High on Fire, c’est d’abord une force de la nature nommée Matt Pike. Ancien guitariste de Sleep, figure culte du metal souterrain, le musicien californien mène depuis le début des années 2000 ce power trio à la puissance brute, croisement de sludge, de stoner et de thrash. Cometh the Storm, premier album depuis un changement de batteur, prouve que la machine n’a rien perdu de sa férocité.

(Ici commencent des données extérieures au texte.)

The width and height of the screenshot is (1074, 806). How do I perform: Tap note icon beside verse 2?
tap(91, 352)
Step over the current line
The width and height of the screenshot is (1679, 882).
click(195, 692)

La critique (81 de moyenne sur huit chroniques) salue un disque massif, âpre, fidèle à une esthétique que le groupe n’a jamais reniée. On y retrouve les riffs abrasifs, la voix éraillée de Pike, cette sensation d’être écrasé sous un rouleau compresseur en marche.
Musicalement, High on Fire cultive la variété dans la brutalité : passages doom écrasants, accélérations thrash, incursions plus atmosphériques, voire orientalisantes sur certaines pistes. L’arrivée du nouveau batteur insuffle une énergie neuve, sans dénaturer l’identité du groupe.
On pourra objecter que le disque n’invente rien, et que High on Fire creuse un sillon désormais familier. Sa densité sonore, parfois monolithique, demande aussi de l’endurance. Mais la conviction, elle, ne faiblit jamais, et l’énergie reste communicative.
Verdict : 8/10. Un disque puissant et sans concession, qui confirme High on Fire comme l’un des piliers indéboulonnables du metal lourd américain.